Rain was coming down, torrential, with no sign of abatement, but she remained on the front step, grasping her coat at the center back collar and pulling it up and over her head so that it formed a small, ineffective shelter.

“Sorry,” Charles said. “I was doing laundry.”

“You ready?”

She stood beyond the protection of the roof overhang, at the farthest edge of the porch landing, her expression fearful, as if this were the entrance to a house infected with some biblically lethal contagion—cholera, leprosy, Ebola—and under quarantine. Asking her to come inside would be pointless; Alison hadn't stepped foot in the house since she'd moved out.

She peered past him.

“What's with all the boxes?”

“What? Oh. I've been doing some . . . you know,
purging.
I'm . . .
thinking of having a yard sale.”

“Now?”

“No. Of course not. In the spring, maybe. It will take a lot of organizing.”

“Well, if you find anything of mine, get rid of it. If I haven't used it in a decade, it's nothing I need.” She started backing away and down the steps, as if even
speaking
in such close proximity to the house was hazardous. “We should get going. The first place is up near Snohomish. Not that far, but traffic might be bad in this weather.”

 

•♦•

 

So stupid, to have forgotten to wear boots.

They'd barely arrived and already Charles's shoes and the bottoms of his khakis were soaked and muddied. The other parents on the tour were all wearing appropriate footwear. He felt like a fool.

The first of three planned visits of the day was to Foxglove Farm, an ICF.
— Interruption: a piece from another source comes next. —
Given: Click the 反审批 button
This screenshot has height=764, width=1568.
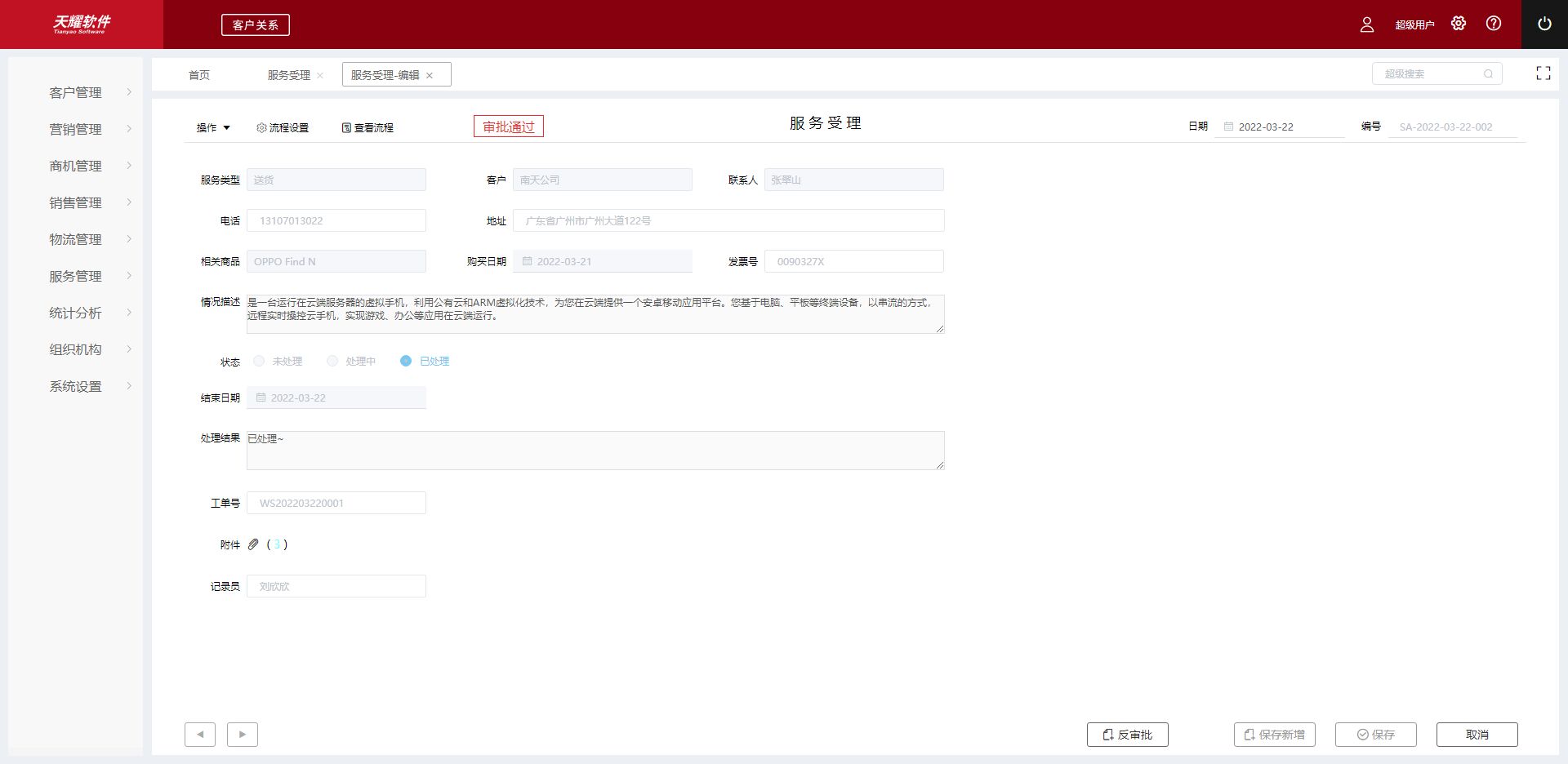Looking at the screenshot, I should tap(1127, 735).
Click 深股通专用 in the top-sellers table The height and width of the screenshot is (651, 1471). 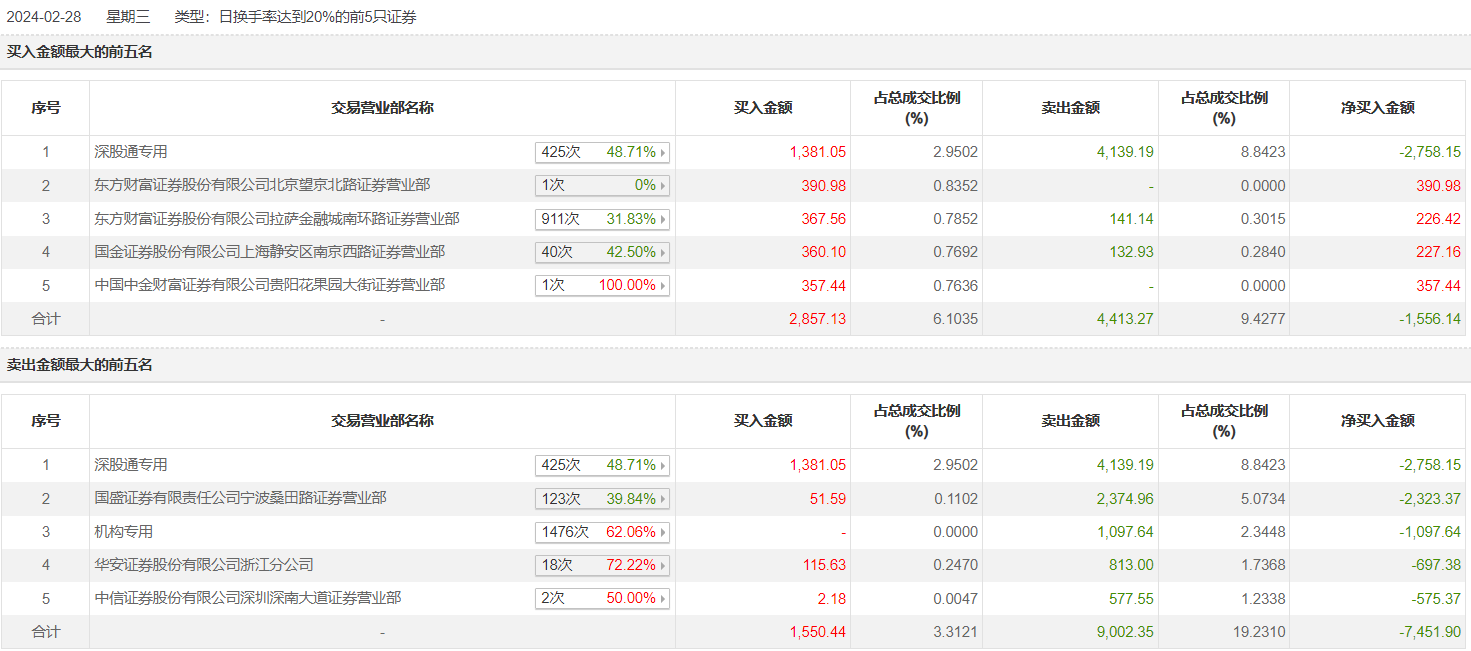[x=131, y=465]
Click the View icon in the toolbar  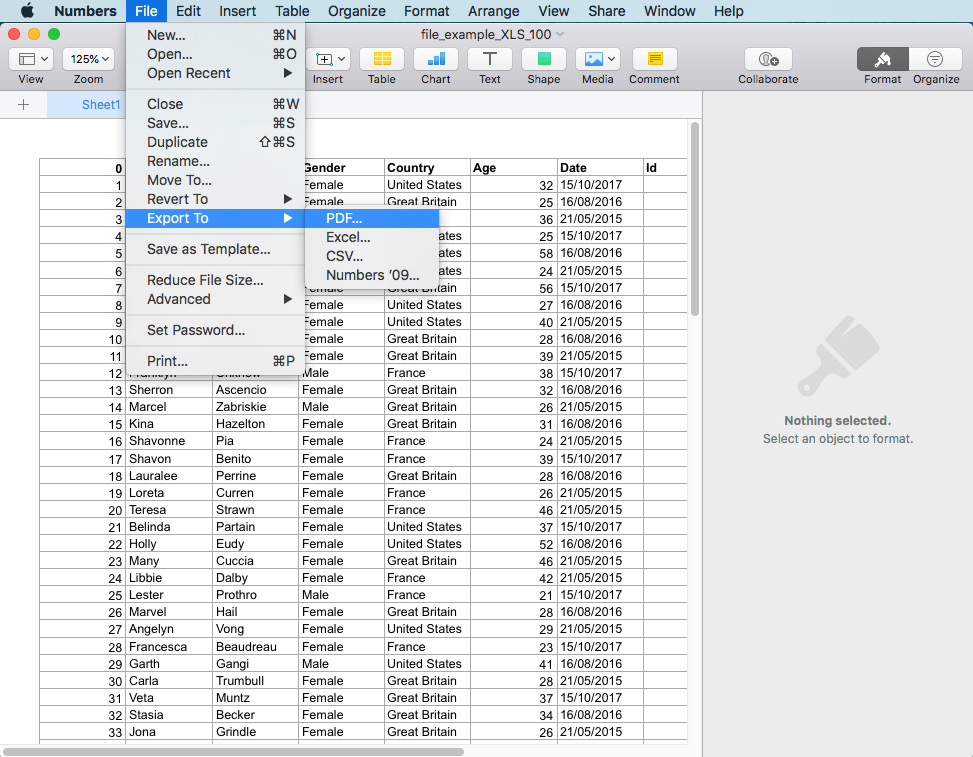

“I don't think this rain is going to stop any time soon,” the executive director said once they were all gathered at the main building entrance, “so we might as well start outside and then make our way in. There will be coffee, tea, and hot chocolate waiting for you at the end of the tour, so I promise you'll all have a chance to warm up and ask questions then. Would anyone like an umbrella?”

The tour participants included one singleton mom plus three other parental units besides Charles and Alison. As they all trudged through the field to the outbuildings, Charles wondered about the couples, if any of them were like him and Ali: divorced, but reunited under these circumstances, collaborating on their children's distant futures when everything else about their marriages had eroded.